### Stated exercise 1
Return the stretch of the commentary on the Epiphany story from "Looking at the" through "pay a visit.", copied word for word.

--- Text excerpt ---

The E-mail Commentary from Eco-Justice Ministries
Insights from Outsiders
The Three Kings are an iconic part of the Christmas story. They turn up in carols and devotional artwork, as well as a Monty Python movie and countless comic strips.
Of course, if you read Matthew, you'll find that the Epiphany story isn't about three kings, but an un-numbered collection of astrologers. That just goes to show that people often learn Bible stories better through music and artwork than from actually reading scripture.
Looking at the text, rather than singing the carol, reveals a challenging and urgent message for the contemporary world.
The wandering star-gazers who are at the heart of the story were going about their normal work, observing the movement of stars and planets, and discerning significance in those celestial events. They saw an unusual star "at its rising" which, according to their profession's specialized knowledge, indicated something about a new king born among the Jews. So they went to Jerusalem, the capitol city of the Jews, to pay a visit.
This came as a rude shock to King Herod, who did not observe the stars, but who carefully observed any threat to his power. Herod called in his advisors, and told them to tap into their own sources of revelation and wisdom -- the scriptures -- and thereby flesh out the secular message of the foreign astrologers, a message that he took very seriously.

--- Source records ---

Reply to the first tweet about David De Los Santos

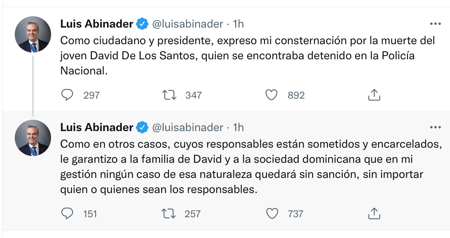pos(67,95)
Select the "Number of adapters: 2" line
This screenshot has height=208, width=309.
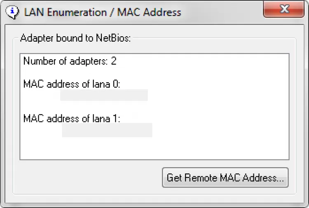point(70,61)

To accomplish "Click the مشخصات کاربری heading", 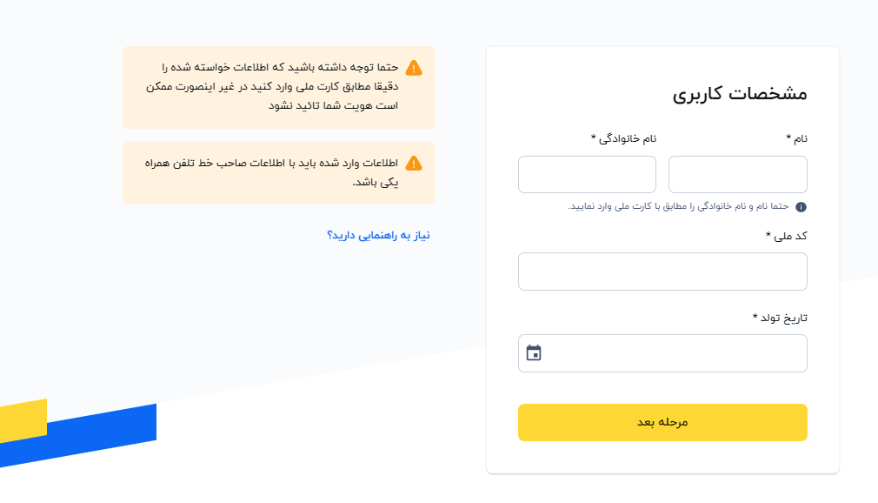I will click(740, 94).
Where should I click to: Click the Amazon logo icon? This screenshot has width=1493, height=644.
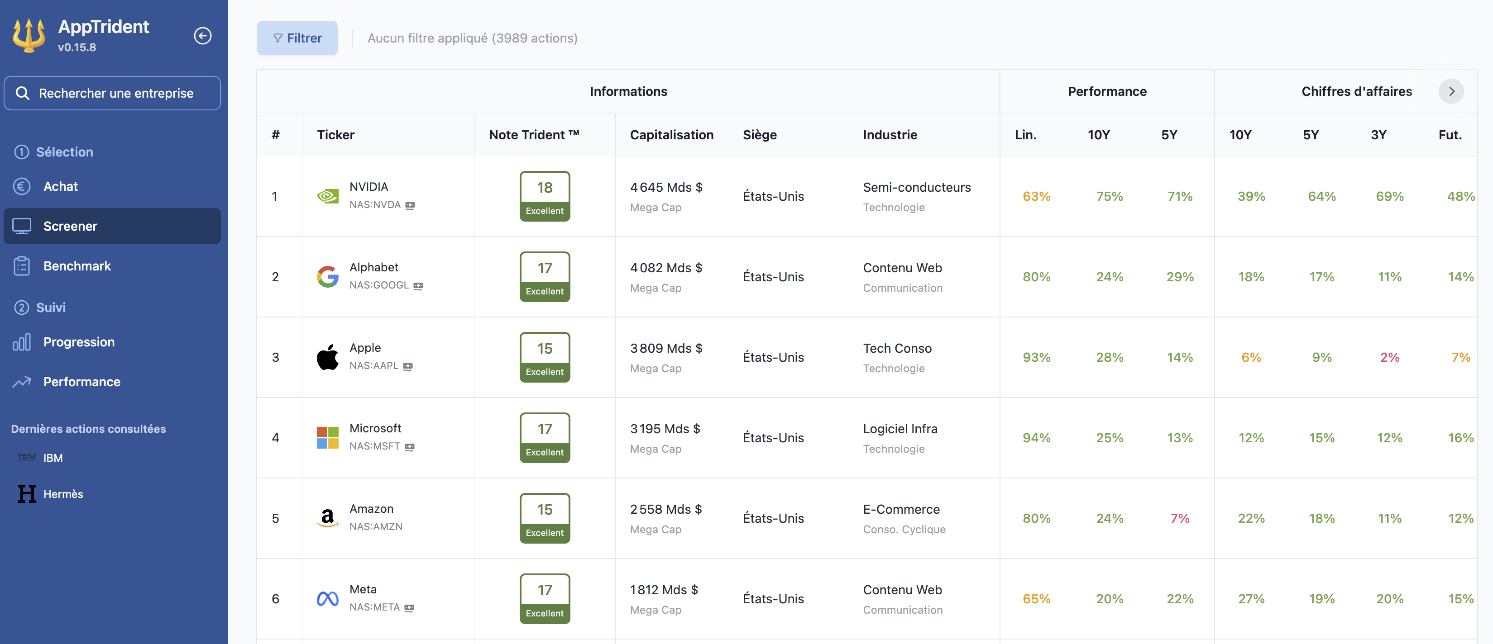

---

### Stated exercise 2
State only the number of lines in the entries that contain the string "width", treating uppercase and lowercase as different.

### Solution 1
Looking at the text, rather than singing the carol, reveals a challenging and urgent message for the contemporary world.
The wandering star-gazers who are at the heart of the story were going about their normal work, observing the movement of stars and planets, and discerning significance in those celestial events. They saw an unusual star "at its rising" which, according to their profession's specialized knowledge, indicated something about a new king born among the Jews. So they went to Jerusalem, the capitol city of the Jews, to pay a visit.

### Solution 2
2